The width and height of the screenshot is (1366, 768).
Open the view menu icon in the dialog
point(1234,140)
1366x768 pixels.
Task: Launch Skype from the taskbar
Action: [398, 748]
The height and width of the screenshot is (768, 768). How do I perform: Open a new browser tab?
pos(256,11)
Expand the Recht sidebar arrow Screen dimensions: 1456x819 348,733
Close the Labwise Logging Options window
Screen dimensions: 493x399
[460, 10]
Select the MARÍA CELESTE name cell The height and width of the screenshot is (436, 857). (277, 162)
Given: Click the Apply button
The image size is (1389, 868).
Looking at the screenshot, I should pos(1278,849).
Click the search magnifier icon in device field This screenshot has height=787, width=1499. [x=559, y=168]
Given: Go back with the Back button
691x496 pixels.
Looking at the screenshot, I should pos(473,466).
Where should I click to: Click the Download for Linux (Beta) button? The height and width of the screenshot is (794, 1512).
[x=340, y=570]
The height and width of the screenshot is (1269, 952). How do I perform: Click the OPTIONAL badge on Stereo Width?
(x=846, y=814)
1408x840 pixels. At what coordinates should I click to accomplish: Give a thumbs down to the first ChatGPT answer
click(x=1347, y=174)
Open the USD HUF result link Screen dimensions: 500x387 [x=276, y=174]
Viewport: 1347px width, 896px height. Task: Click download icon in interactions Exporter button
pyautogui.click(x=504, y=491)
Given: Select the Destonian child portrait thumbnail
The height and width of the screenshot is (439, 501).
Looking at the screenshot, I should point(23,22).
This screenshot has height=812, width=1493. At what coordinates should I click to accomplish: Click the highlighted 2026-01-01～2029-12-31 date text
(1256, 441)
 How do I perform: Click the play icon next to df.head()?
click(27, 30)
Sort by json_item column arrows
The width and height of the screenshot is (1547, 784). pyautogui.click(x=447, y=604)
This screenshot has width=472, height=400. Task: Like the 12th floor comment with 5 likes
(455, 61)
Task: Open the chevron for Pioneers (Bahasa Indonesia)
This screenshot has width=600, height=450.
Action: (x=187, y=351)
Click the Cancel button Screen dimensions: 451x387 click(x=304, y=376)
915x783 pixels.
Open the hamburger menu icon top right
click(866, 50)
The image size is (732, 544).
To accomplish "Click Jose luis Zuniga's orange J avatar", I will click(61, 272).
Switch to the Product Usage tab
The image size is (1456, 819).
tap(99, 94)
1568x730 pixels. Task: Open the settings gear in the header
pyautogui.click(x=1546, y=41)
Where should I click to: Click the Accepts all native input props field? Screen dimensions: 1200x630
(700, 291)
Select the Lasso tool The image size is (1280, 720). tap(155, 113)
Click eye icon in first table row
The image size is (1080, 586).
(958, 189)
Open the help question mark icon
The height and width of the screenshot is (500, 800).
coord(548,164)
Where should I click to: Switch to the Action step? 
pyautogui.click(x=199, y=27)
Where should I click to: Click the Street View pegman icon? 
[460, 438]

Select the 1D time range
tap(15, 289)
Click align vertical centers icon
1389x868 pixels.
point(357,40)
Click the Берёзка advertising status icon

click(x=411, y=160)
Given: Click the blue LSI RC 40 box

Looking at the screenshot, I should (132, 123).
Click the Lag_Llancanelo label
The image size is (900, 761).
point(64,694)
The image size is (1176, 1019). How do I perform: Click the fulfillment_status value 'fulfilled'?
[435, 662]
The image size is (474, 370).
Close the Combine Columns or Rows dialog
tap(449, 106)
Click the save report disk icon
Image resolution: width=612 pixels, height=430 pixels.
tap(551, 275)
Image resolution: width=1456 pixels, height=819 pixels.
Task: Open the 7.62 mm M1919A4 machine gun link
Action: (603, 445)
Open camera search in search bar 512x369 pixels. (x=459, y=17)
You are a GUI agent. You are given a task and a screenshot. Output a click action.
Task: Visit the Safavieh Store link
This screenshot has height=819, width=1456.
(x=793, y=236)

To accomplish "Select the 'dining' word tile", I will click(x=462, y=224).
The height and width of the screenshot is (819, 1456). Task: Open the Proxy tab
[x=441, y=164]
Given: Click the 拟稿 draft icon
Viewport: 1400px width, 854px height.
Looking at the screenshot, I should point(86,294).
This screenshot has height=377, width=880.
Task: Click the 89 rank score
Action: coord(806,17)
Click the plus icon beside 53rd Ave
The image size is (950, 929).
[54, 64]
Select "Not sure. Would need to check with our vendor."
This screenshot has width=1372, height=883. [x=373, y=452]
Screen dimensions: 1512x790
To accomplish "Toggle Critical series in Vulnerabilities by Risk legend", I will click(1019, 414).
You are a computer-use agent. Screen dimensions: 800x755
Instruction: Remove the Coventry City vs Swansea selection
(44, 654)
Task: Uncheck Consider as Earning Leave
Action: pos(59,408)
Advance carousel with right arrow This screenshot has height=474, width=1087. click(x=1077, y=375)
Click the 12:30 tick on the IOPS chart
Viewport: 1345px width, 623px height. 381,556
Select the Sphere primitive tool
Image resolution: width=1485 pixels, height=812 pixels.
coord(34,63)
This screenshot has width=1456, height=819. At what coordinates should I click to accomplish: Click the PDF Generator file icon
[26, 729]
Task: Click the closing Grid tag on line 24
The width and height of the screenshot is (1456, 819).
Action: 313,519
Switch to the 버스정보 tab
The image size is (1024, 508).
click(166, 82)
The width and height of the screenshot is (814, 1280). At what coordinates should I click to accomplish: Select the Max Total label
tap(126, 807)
******************************
## What this task involves
Copy each line of the records above that contains the word "will". Case counts.

## Response to the exercise
To accomplish "Click Jose luis Zuniga's orange J avatar", I will click(61, 272).
To accomplish "Select the 'dining' word tile", I will click(x=462, y=224).
To accomplish "Toggle Critical series in Vulnerabilities by Risk legend", I will click(1019, 414).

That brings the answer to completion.